(Saved entries)
※ ※ ※

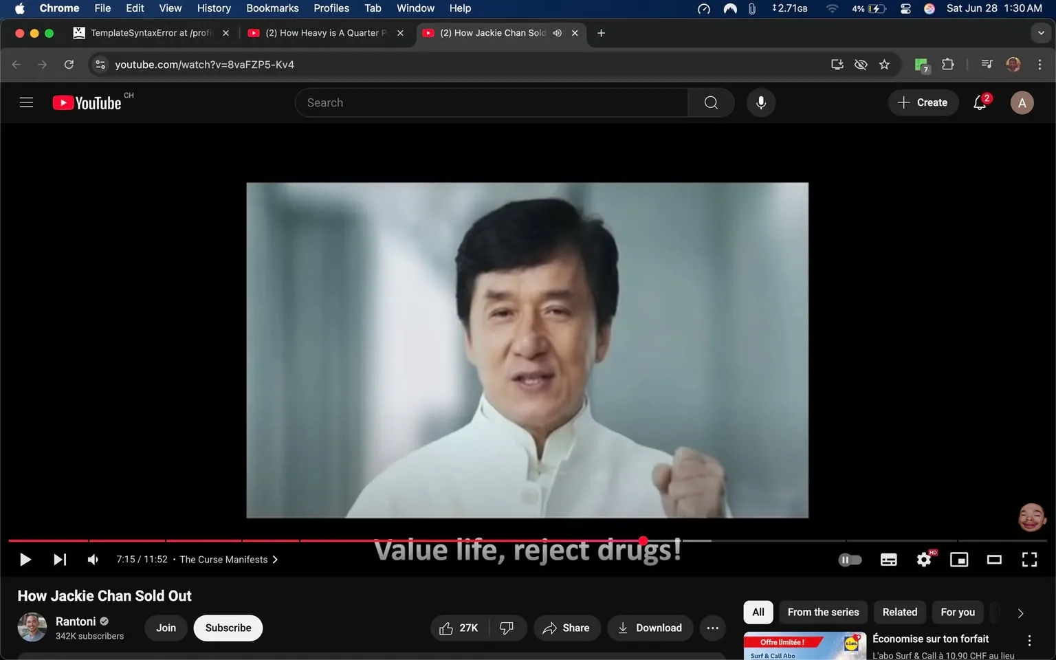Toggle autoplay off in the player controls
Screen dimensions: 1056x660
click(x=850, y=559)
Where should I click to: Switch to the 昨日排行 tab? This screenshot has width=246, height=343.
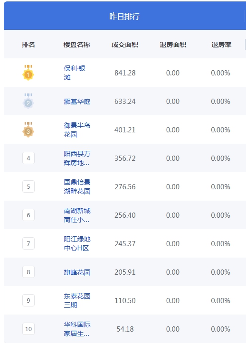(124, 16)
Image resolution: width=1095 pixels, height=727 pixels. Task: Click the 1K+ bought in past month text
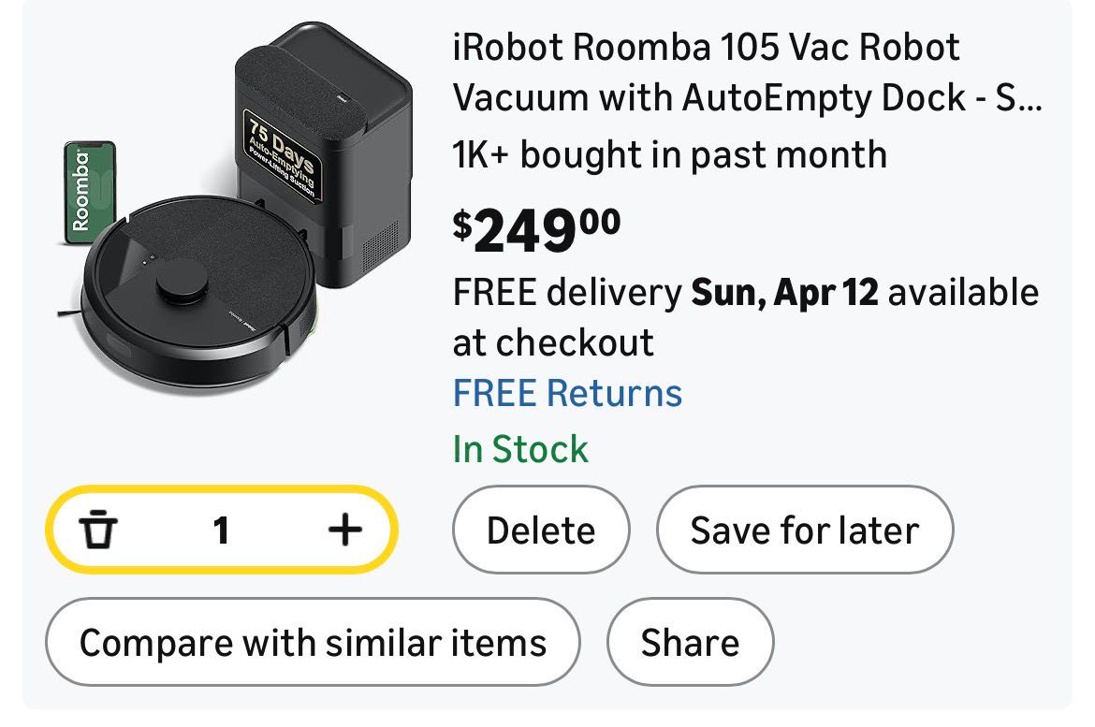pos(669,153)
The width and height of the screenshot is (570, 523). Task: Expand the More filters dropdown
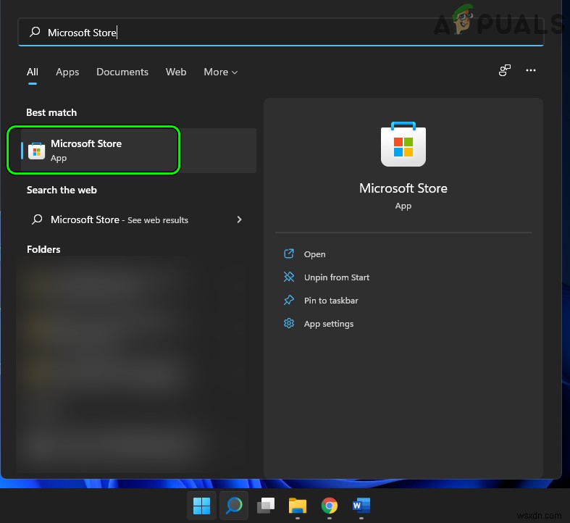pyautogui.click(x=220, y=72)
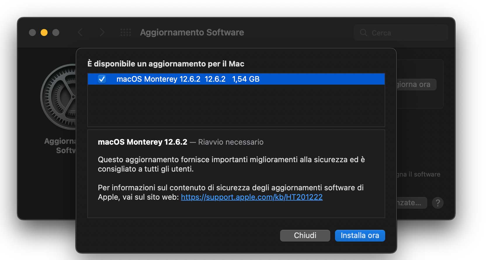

※ ※ ※

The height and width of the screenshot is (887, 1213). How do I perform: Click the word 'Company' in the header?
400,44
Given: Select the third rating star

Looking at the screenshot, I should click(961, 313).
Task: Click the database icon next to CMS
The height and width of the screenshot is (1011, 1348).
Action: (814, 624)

※ ※ ※

=== THE PROBLEM ===
Reproduce exactly the section above that begins at the line containing "The height and width of the screenshot is (887, 1213)." and ends at the line containing "Task: Click the database icon next to CMS", leaving out all other lines.

=== EXERCISE OUTPUT ===
The height and width of the screenshot is (887, 1213). How do I perform: Click the word 'Company' in the header?
400,44
Given: Select the third rating star

Looking at the screenshot, I should click(961, 313).
Task: Click the database icon next to CMS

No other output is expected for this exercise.